A identificação dos corpos contou com a participação de autoridades locais e colegas de trabalho das vítimas. A Câmara de Mineração, entidade que reúne empresas e sindicatos do setor, confirmou os óbitos em comunicado oficial. A empresa canadense também reconheceu as mortes com base em informações fornecidas por familiares, mas aguarda pronunciamento formal do governo mexicano.
Sequestro mobiliza forças de segurança
Um comando armado invadiu o acampamento da companhia na localidade de Pánuco e levou os dez funcionários. Entre os sequestrados estão dois engenheiros e um geólogo, todos de nacionalidade mexicana, segundo a imprensa local.
As autoridades destinaram mais de mil agentes para as buscas, em uma operação de escala incomum para a região. Na sexta-feira, 6, a Procuradoria-Geral do México informou que havia localizado um corpo com características compatíveis às de um dos trabalhadores e que realizou detenções relacionadas ao caso. O órgão, no entanto, não confirmou oficialmente nenhuma morte até o momento.
A AFP solicitou esclarecimentos à assessoria do Ministério Público, mas não obteve resposta.

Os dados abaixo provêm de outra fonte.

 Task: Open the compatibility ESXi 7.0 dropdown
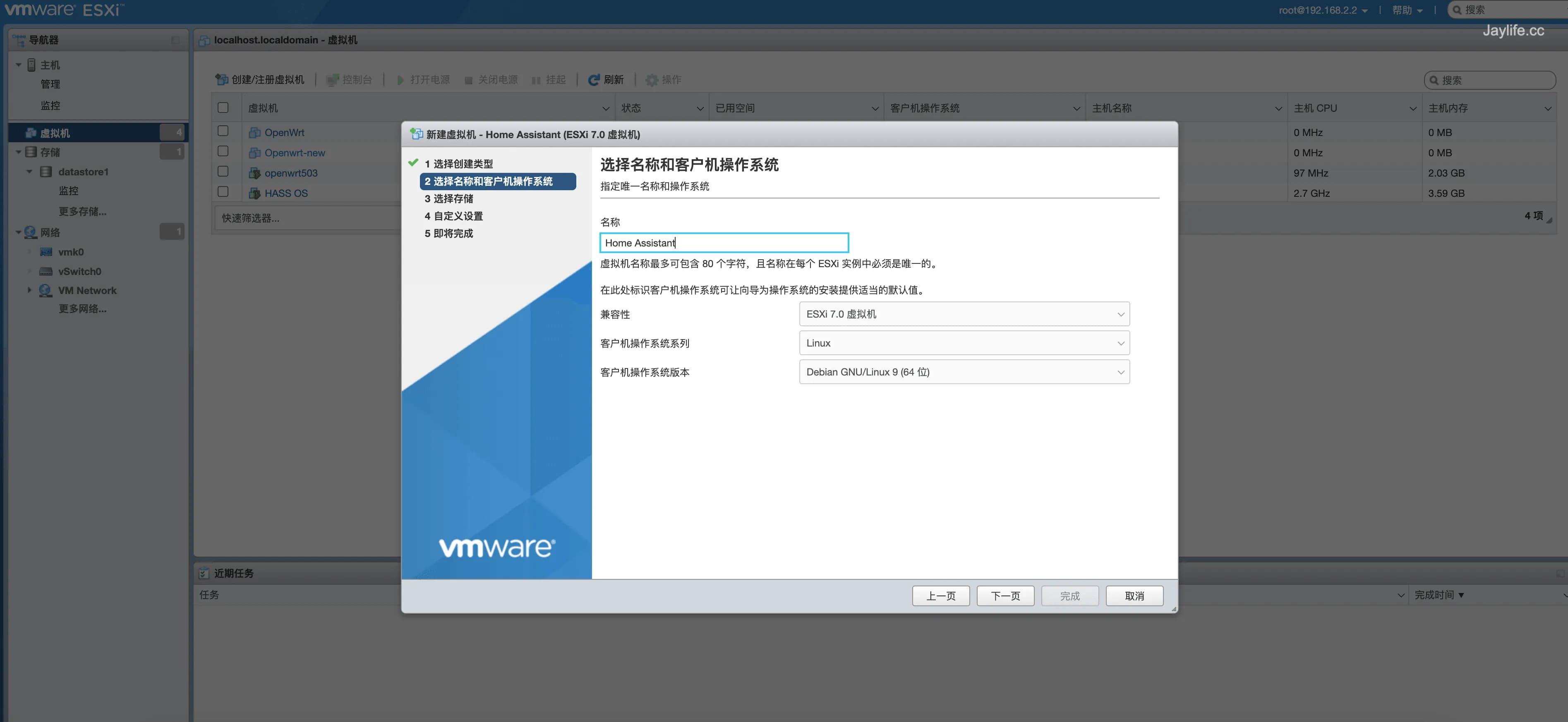[964, 314]
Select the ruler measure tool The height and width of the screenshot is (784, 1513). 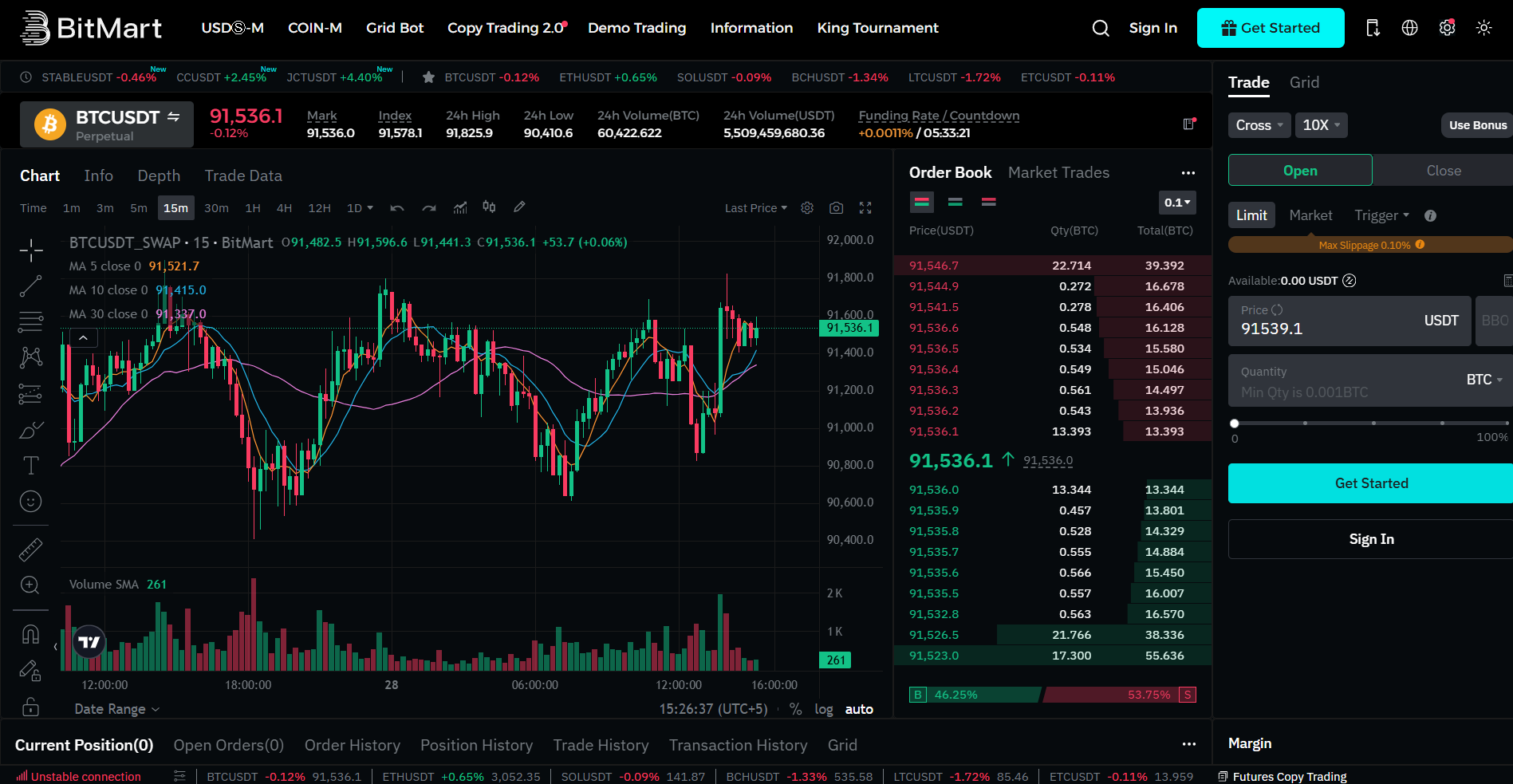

Violência atinge níveis alarmantes
O complexo da Vizsla Silver está localizado em Pánuco, comunidade com centenas de moradores no município de La Concordia. Habitantes da área relataram à AFP que sequestros ocorrem há meses na região, mas este episódio foi o primeiro a provocar reação significativa das autoridades.
Sinaloa enfrenta uma onda de violência vinculada a conflitos internos do Cartel de Sinaloa. Nos últimos 12 meses, o estado contabilizou mais de 1.700 assassinatos e aproximadamente 2.000 desaparecimentos. Homicídios e raptos tornaram-se rotina em áreas controladas pela organização criminosa.